Impossible de raconter Le Dernier Hammett sans raconter Dashiell Hammett lui-même, puisque cette fiction vertigineuse et labyrinthique, mêle dans ses pages l’imaginaire (très) fertile de son auteur argentin non seulement à la vraie vie de l’auteur américain… mais aussi à ses fictions. Juan Sasturain, géant des lettres noires argentines, l’explique ainsi lui-même en préambule de ce gros petit chef-d’œuvre (près de 800 pages), dans un style qui éclaire d’emblée la suite, mélange de hard boiled américain et d’exubérance typiquement latine: “Il faut avouer avec orgueil, sans aucune pudeur et sans rien demander à personne, que la laborieuse rédaction de ce roman trouve son origine dans la transcription sauvage, le développement, la manipulation, la citation, la distorsion et l’appropriation décomplexée de deux merveilleux textes de Dashiell Hammett: le roman inachevé Tulip (…) et l’emblématique septième chapitre du Faucon maltais.”

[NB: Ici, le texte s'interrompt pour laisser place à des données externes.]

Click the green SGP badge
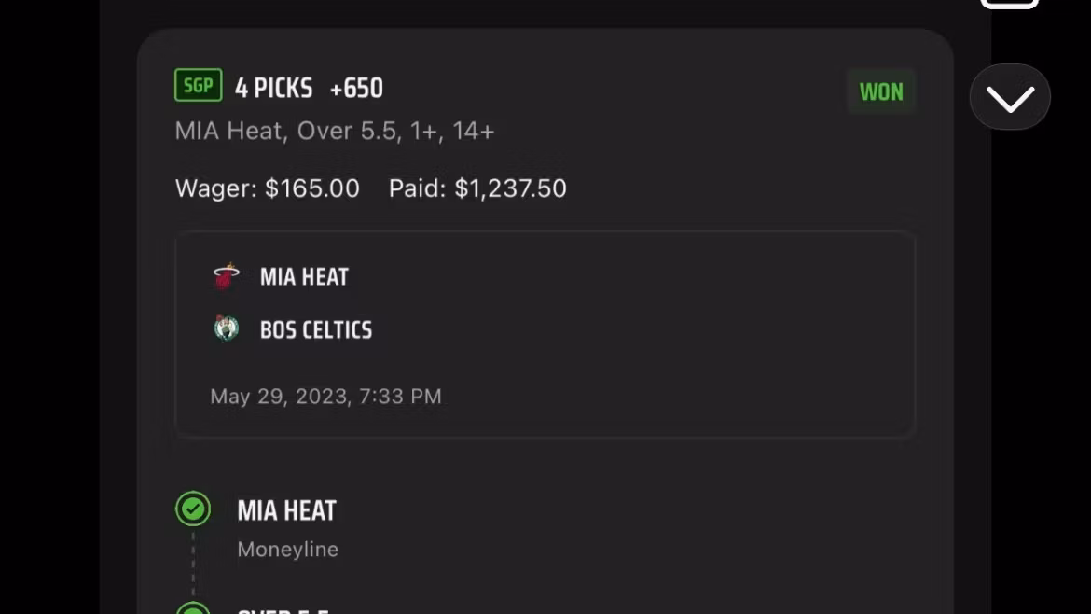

De détective privé à romancier
Ceci posé, bienvenue donc dans Le Dernier Hammett, qui démarre, après un faux départ devant la tombe de “Dash” en 1961, par sa sortie de prison dix ans plus tôt. Dashiell Hammett fut effectivement emprisonné six mois puis blacklisté d’Hollywood pour ses sympathies communistes, et sombra dans l’alcoolisme, la maladie et l’oubli, tout en laissant derrière lui un sixième roman inachevé, beaucoup plus autobiographique que ses cinq autres romans (mais aussi 65 nouvelles) qu’il écrivit entre les années 20 et 40, et baptisé Tulip. Soit l’histoire d’un écrivain qui a cessé décrire mais qui écrit quand même, et dans laquelle Sasturain plante la première banderille de son fantastique détournement: un certain colonel Lindgren, vieille connaissance de Hammett du temps de la guerre des Aléoutiennes, lui rend visite pour le convaincre d’écrire sur sa propre vie, riche en anecdotes parfois dangereuses. Un colonel surnommé “Tulip”, qui va entraîner notre auteur-héros dans une suite de péripéties, de rebondissements et d’actions violentes portées par des personnages sombres, compromis, sans scrupules et surtout archétypaux… Tout droit sortis d’un de ses romans, ou de sa vraie vie, puisque Hammett, avant de devenir écrivain, fut effectivement détective privé à l’agence Pinkerton, fraya d’un peu trop près avec le crime organisé et fut le témoin direct de la corruption des élites, sans même parler du maccarthysme qui lui coupa les ailes et le stylo-plume. “Il y a dans tout écrivain un lecteur enamouré. Et ce roman est une manifestation d’amour, à Hammett et à la littérature”, explique encore Juan Sasturain. Avis donc aux amateurs de hard boiled US ou de littérature latino-américaine: cet Hammett-là ne se rate pas.